Neues Gesetz soll Polizei in Brasilien Lizenz zum Töten geben
Das Wichtigste in Kürze
- Mit dem neuen Gesetzespaket will Präsident Jair Bolsonaro ein Wahlversprechen einlösen.
- In Brasilien werden jedes Jahr mehr als 60’000 Personen ermordet.
- Alleine in Rio starben 2018 mehr als 1500 Personen durch die Polizei.
Am vergangenen Dienstag hat Brasiliens Präsident Jair Bolsonaro ein neues Gesetzespaket gegen Kriminalität unterzeichnet. Damit will er eines seiner Wahlversprechen einlösen und das Problem der Kriminalität und fehlenden Sicherheit lösen. Kritiker befürchten, dass dadurch noch mehr Menschen als bisher von der Polizei getötet werden.

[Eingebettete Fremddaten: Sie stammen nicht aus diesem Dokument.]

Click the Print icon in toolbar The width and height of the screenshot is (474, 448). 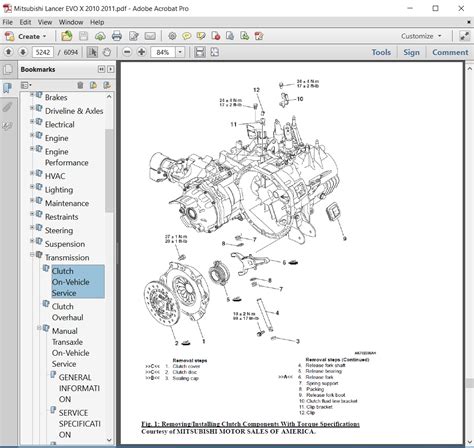point(117,36)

In Brasilien werden jedes Jahr mehr als 60’000 Personen ermordet. Die Mehrheit der Getöteten ist arm und schwarz. Besonders schlimm ist die Lage in Rio de Janeiro.
Die Gewalt geht aber nicht nur von Kriminellen aus. Bei ihren Einsätzen in den Favelas (Armenviertel) verhaftet die Polizei nicht nur, oft tötet sie auch.
In Rio mehr als 1500 durch Polizei getötet
Laut dem Institut für öffentliche Sicherheit starben 2018 allein in Rio de Janeiro mehr als 1500 Personen durch die Kugeln der Polizei. Unter den Getöteten befinden sich nicht nur Verdächtige, sondern auch immer wieder unbeteiligte Zivilisten.
Nau hat mit Raquel Willadino, einer der Leiterinnen der NGO «Observatorio de Favelas» gesprochen. Die Organisation beobachtet die Situation der Menschenrechte in den Favelas und führt Bildungsprojekte durch. «Die aktuelle Lage in Bezug auf die Menschenrechte ist sehr schwierig», sagt Willadino.
Sie meint, dass sich die Situation seit 2018 nochmals deutlich verschlimmert hat. «Einerseits wurde im Februar 2018 eine Militärintervention ausgerufen, andererseits hat der Wahlkampf zu mehr Rassismus, Sexismus und Gewalt geführt.»
14 Gesetzesänderungen von Jair Bolsonaro
Das Gesetzespaket, welches die Regierung Bolsonaro dem Kongress vorschlägt, umfasst 14 Gesetzesänderungen. Am meisten Kritik erntet die Änderung eines Artikels im Strafgesetz.
Im Falle einer Annahme des Pakets könnten zuständige Richter das Strafmass für Polizisten, die Verdächtige getötet haben, halbieren. Oder sie können die Untersuchungen gar einstellen lassen. Dann etwa, wenn sie das Gefühl haben, dass der betreffende Polizist erklärbar «grosse Angst hatte, sehr überrascht war oder gewalttätige Gefühle hatte.»
Kritiker befürchten, dass dies einer Lizenz zum Töten gleichkommt und die Polizei in Zukunft noch erbarmungsloser vorgeht. Auch Raquel Willadino ist besorgt über den Inhalt der Gesetzesvorlage. «Die im Paket vorgeschlagenen Änderungen werden mit Sicherheit nicht zu weniger Gewalt führen», sagt sie.